SPV_KHR_cooperative_matrix uniformity requirements

BNieuwenhuizen opened this issue · 2 comments

Many of the instructions for cooperative matrices have something in the form of

For a given dynamic instance of this instruction, all invocations in a given scope instance must be active or all must be inactive (where the scope is the scope of the operation).

  1. What are all invocations in the scope of an operation? In particular , if we have a workgroup size < subgroup size or such, even in uniform control flow, all invocations that were launched may be active, but not a full subgroup. Is that allowed?

  2. Is an implementation allowed to store things in "internal invocations" which are not invocations from the API perspective if the HW requires full subgroups and if so, how is an application supposed to do scalar operations on this extra data?

  3. Follow up on (1) but is this behavior allowed on non-compute stages?

  4. What is considered "all invocations" for queue/device scopes, especially when considering multiple draw/dispatch commands?

The group discussed these today. Replying in reverse order:

(4) AFAIK all current implementations only support Subgroup scope. It's mostly easy to extrapolate how things would work for Workgroup scope, but the spec doesn't talk about larger scopes than that, so we'll make a spec change to forbid larger scopes.

(3) Similarly, the spec doesn't talk about how you would form groups of cooperating threads for non-compute stages. This could maybe work naturally for task/mesh, but I don't think anybody supports it there currently. So we'll also clarify in the spec that this is currently only supported for compute.

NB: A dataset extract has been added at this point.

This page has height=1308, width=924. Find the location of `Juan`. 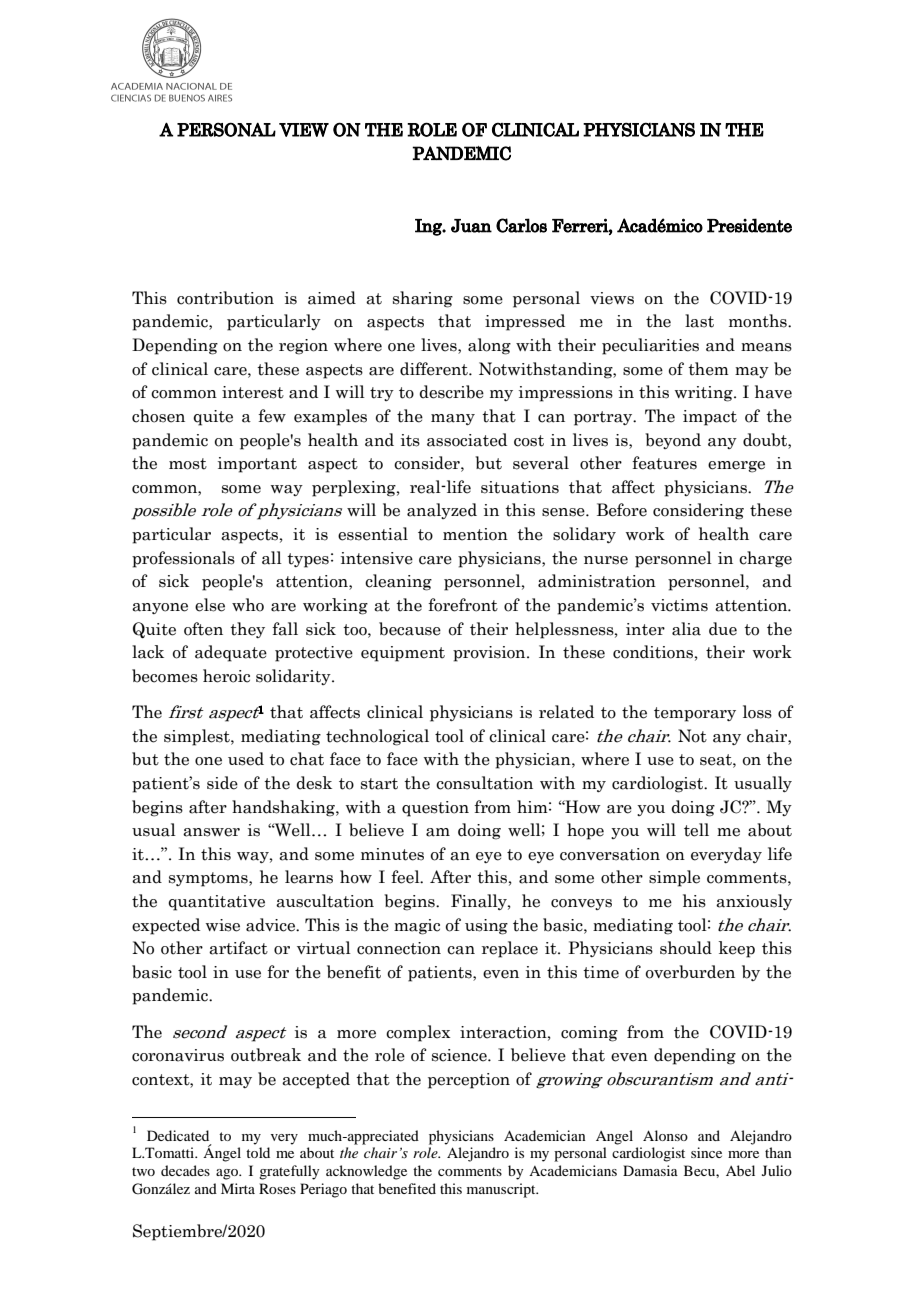

Juan is located at coordinates (471, 226).
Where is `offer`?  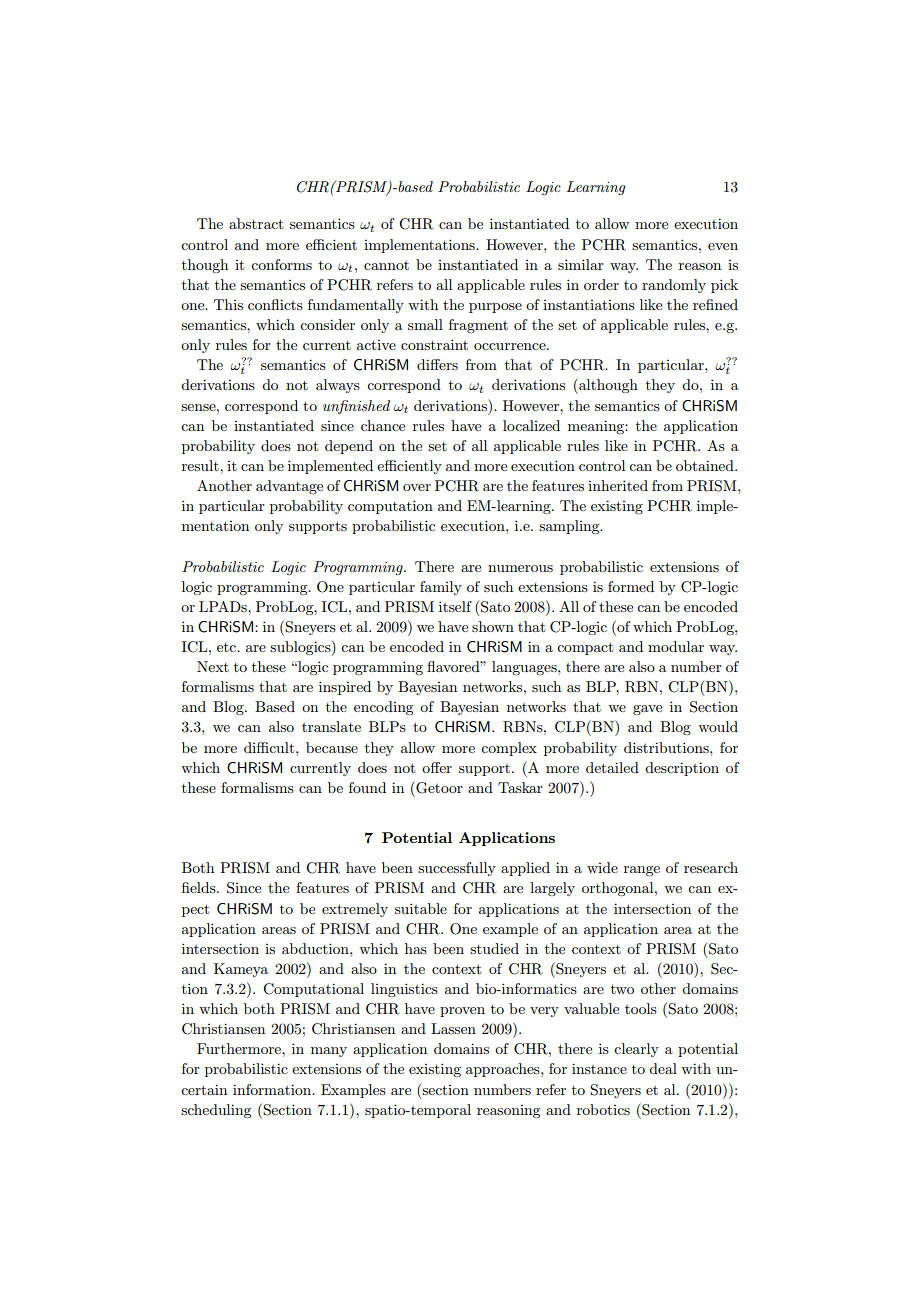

(2) No, implementations can only use real invocations.

(1) For subgroup scope, the intent is that the application must launch full subgroups. For workgroup scope, I don't think the spec actually offers a way for the implementation to describe what size workgroup to launch. Not sure whether this means we need to forbid workgroup scope, or leave it as "ask the hardware vendor what to use". (Ironically, the NV extension had this same problem for subgroup scope - you had to know to launch a workgroup with a multiple of 32 invocations).

kpet commented

Discussed in the 2023/12/13 SPIR-V teleconference: all the clarifications needed in the specifications should now have been made. Closing this issue. Feel free to reopen it or create a new one if any further clarifications are required.